Dataset excerpts:
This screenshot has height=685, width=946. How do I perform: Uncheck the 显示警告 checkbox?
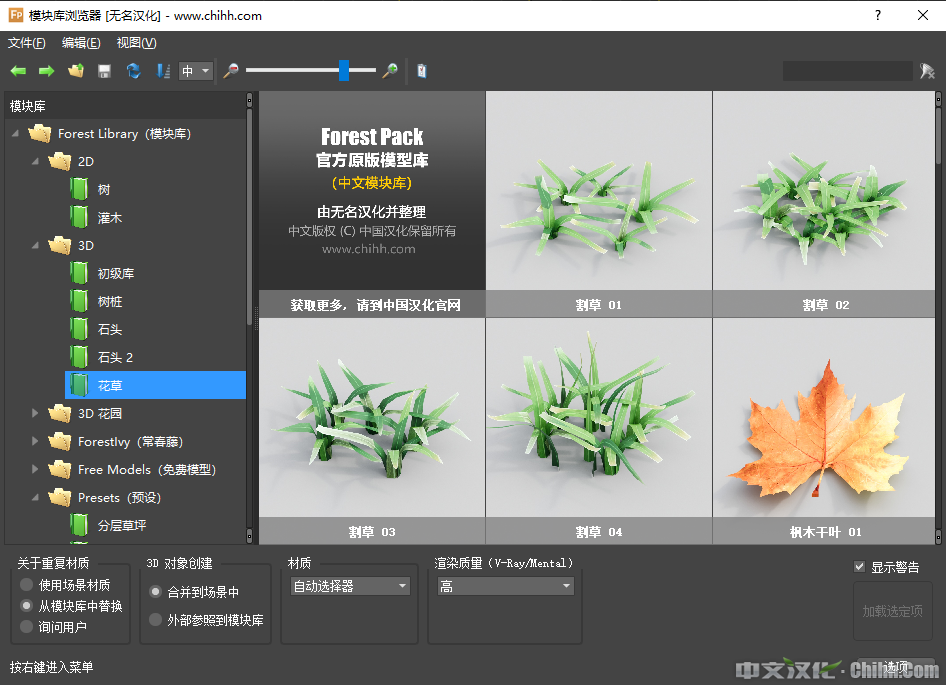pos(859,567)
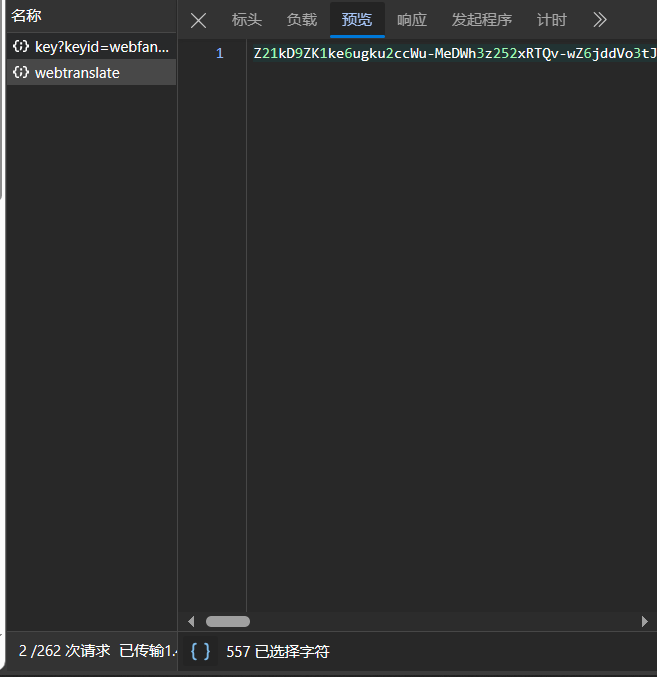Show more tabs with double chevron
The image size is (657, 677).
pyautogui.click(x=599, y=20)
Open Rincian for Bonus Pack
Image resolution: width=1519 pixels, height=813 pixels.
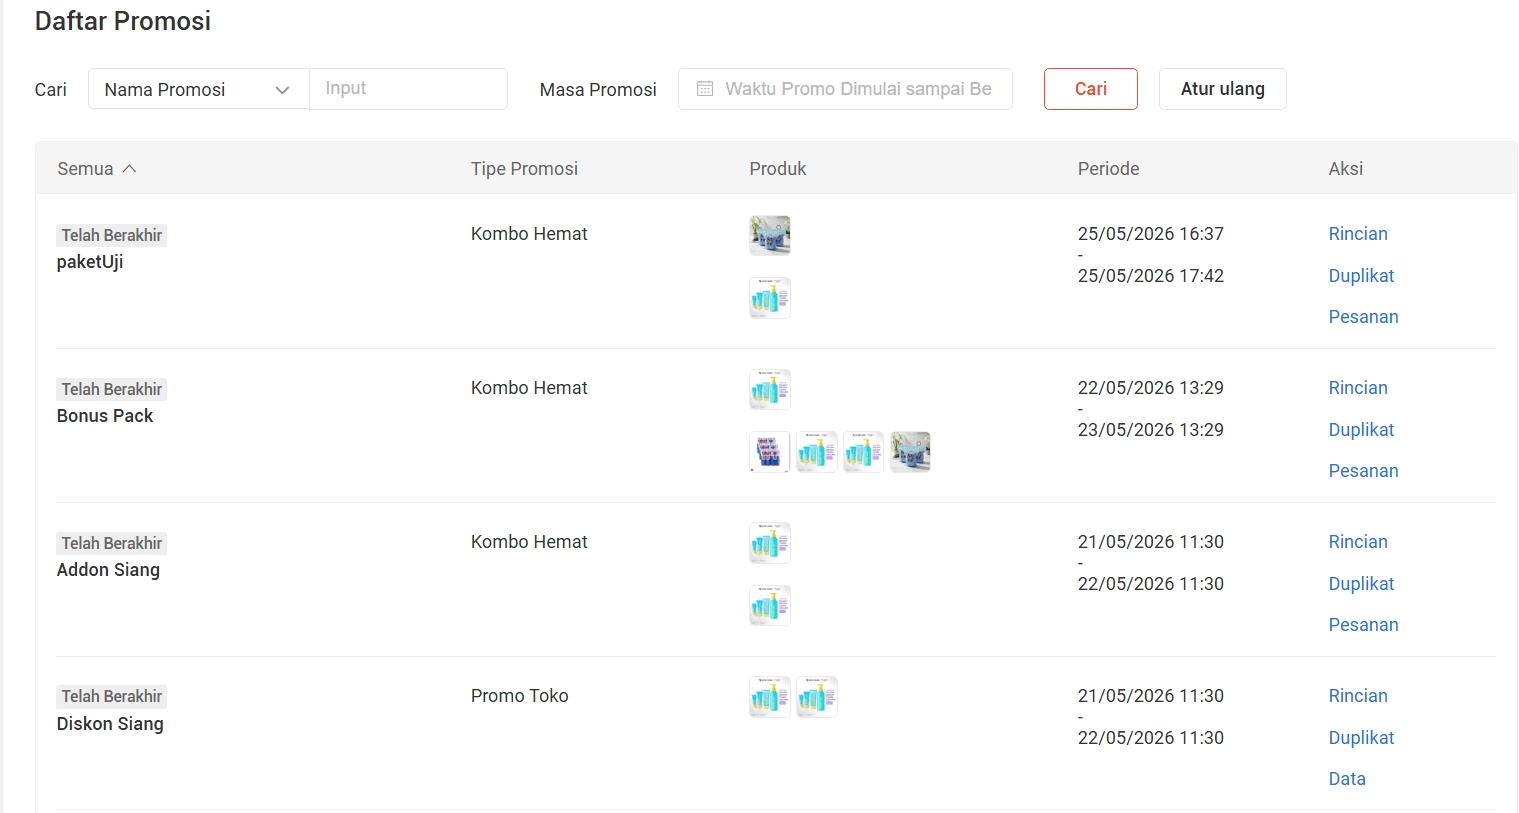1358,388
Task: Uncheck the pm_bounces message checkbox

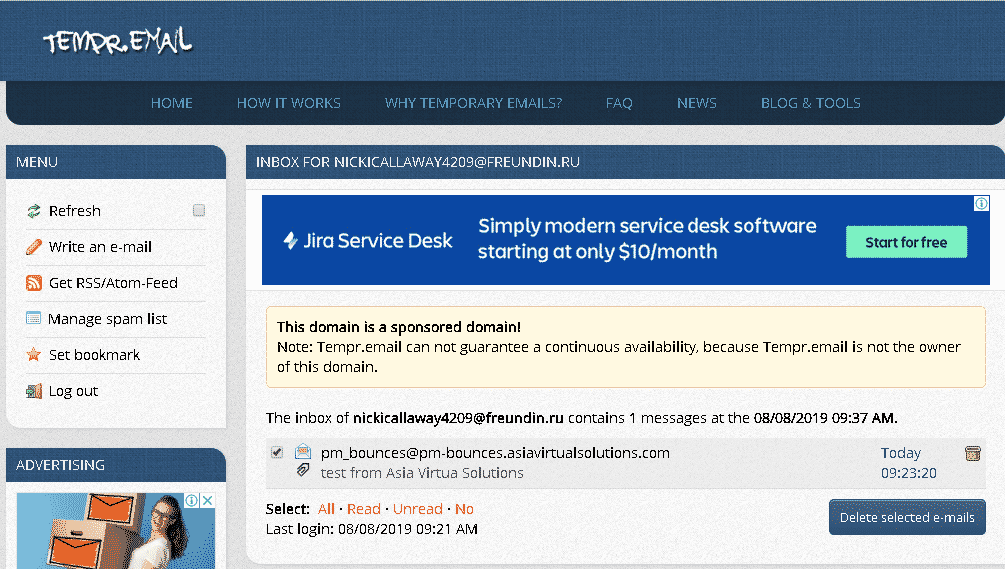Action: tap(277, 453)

==

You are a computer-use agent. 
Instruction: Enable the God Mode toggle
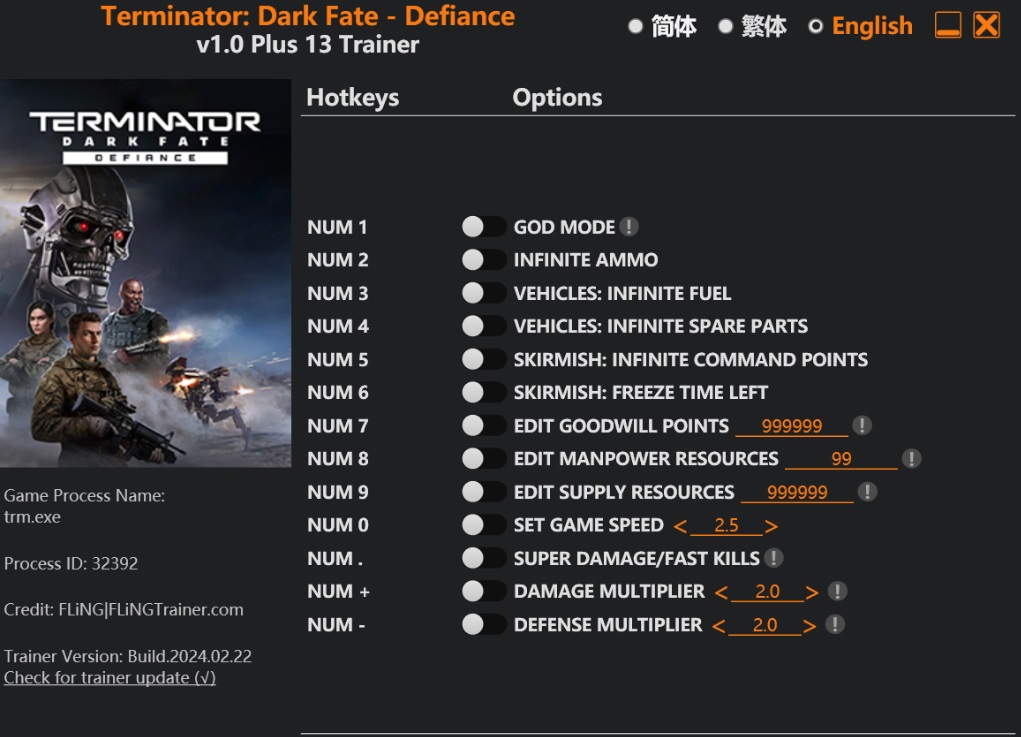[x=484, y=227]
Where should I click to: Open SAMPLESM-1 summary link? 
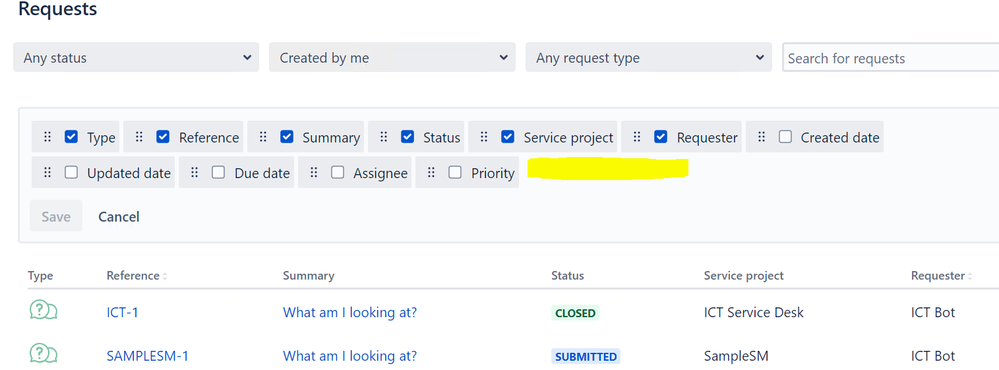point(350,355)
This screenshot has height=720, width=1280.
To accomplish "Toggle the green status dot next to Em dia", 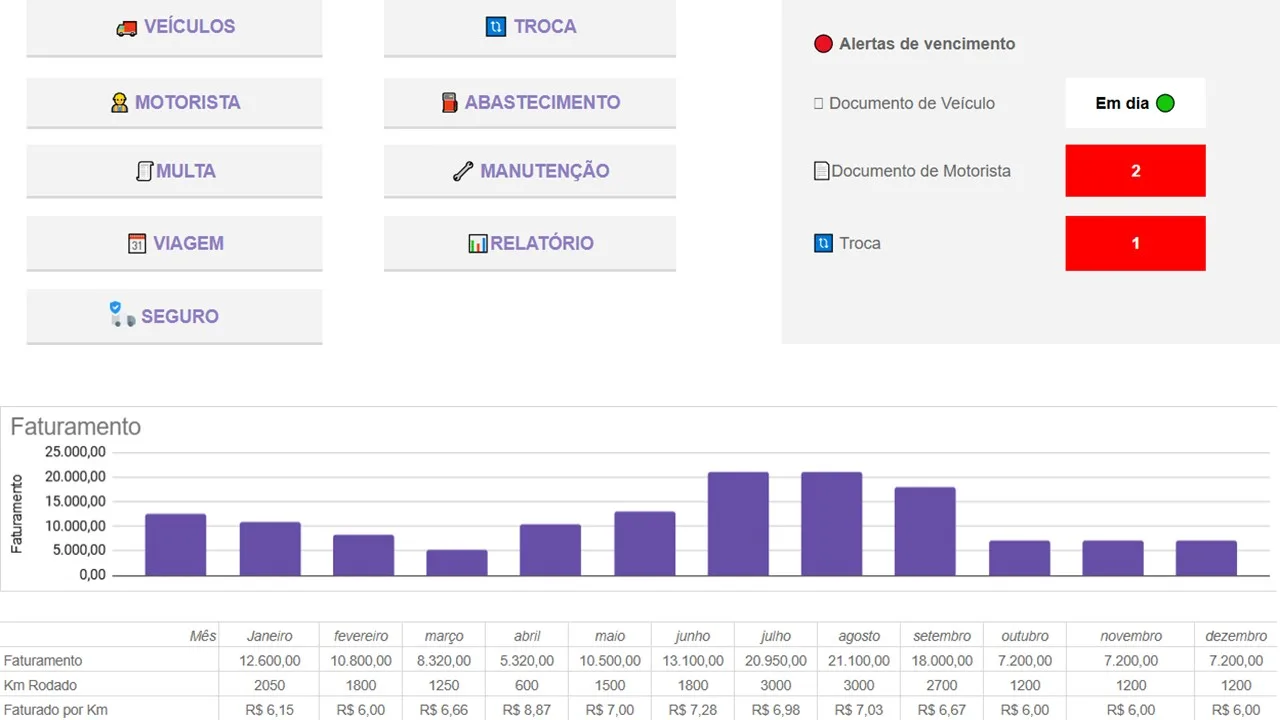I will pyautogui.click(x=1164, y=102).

What the task asks:
Copy word for word the lines of the records above from the one with "This screenshot has height=685, width=946." up to and including the one with "Open Rincian for Bonus Pack". Skip the pictures.

Task answer:
This screenshot has height=685, width=946. How do I perform: Uncheck the 显示警告 checkbox?
pos(859,567)
Show more tabs with double chevron
The image size is (657, 677).
pyautogui.click(x=599, y=20)
Open Rincian for Bonus Pack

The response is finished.